* WHAT IS NEEDED *
In your reply, reproduce the lines from the first one below to the line containing "Click the 'Tomcat 5.0.28+' text", inclusive, exactly as they stand.

* EXTRACTED INFORMATION *
---
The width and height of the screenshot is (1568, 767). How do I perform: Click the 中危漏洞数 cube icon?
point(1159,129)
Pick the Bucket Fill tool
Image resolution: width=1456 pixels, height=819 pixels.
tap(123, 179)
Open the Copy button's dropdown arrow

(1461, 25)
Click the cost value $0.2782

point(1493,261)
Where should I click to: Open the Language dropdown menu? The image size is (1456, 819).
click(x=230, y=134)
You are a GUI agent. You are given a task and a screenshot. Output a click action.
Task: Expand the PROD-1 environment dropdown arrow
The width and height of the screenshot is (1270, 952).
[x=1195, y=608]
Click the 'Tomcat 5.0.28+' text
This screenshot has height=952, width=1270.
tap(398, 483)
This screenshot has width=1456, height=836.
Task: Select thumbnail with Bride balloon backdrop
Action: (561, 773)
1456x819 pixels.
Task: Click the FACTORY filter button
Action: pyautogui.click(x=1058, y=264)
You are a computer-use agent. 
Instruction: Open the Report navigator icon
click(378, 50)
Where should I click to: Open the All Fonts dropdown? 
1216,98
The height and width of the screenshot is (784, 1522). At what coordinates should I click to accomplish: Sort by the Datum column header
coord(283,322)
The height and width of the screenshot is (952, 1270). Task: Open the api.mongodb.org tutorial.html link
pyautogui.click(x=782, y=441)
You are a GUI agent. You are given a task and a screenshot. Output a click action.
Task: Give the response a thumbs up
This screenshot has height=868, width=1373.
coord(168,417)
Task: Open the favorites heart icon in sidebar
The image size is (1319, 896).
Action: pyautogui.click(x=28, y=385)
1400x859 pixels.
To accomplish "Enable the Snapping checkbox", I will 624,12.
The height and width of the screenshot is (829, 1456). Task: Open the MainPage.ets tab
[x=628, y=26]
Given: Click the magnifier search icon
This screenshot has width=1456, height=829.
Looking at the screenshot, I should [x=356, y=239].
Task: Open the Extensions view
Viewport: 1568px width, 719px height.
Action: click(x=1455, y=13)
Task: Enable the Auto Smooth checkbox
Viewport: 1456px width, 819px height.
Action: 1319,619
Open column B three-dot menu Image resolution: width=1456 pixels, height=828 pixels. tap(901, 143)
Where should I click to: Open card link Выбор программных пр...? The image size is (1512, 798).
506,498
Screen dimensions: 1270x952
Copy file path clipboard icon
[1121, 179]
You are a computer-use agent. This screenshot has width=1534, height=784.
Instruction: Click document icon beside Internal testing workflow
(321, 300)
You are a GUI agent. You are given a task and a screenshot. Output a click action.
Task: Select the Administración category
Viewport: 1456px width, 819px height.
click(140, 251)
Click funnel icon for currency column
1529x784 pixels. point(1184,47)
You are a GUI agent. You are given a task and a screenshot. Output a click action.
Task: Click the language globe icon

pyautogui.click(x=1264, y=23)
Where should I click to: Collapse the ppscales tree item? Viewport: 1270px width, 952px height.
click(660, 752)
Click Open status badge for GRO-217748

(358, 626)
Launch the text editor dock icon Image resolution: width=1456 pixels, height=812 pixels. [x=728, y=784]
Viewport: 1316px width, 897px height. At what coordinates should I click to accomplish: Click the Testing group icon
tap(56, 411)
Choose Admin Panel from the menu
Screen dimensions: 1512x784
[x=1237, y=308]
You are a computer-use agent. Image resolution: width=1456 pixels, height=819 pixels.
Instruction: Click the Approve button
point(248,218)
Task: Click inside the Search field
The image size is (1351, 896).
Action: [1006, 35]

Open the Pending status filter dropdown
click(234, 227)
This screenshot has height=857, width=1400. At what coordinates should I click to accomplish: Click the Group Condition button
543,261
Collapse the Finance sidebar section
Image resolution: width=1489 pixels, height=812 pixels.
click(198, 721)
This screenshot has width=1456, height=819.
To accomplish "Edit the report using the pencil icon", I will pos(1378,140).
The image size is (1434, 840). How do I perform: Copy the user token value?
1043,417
---
* RESULT OF THIS TASK *
The width and height of the screenshot is (1568, 767). How do I perform: Click the 中危漏洞数 cube icon?
point(1159,129)
Pick the Bucket Fill tool
Image resolution: width=1456 pixels, height=819 pixels.
tap(123, 179)
Open the Copy button's dropdown arrow

(1461, 25)
Click the cost value $0.2782

point(1493,261)
Where should I click to: Open the Language dropdown menu? The image size is (1456, 819).
click(x=230, y=134)
You are a GUI agent. You are given a task and a screenshot. Output a click action.
Task: Expand the PROD-1 environment dropdown arrow
The width and height of the screenshot is (1270, 952).
[x=1195, y=608]
Click the 'Tomcat 5.0.28+' text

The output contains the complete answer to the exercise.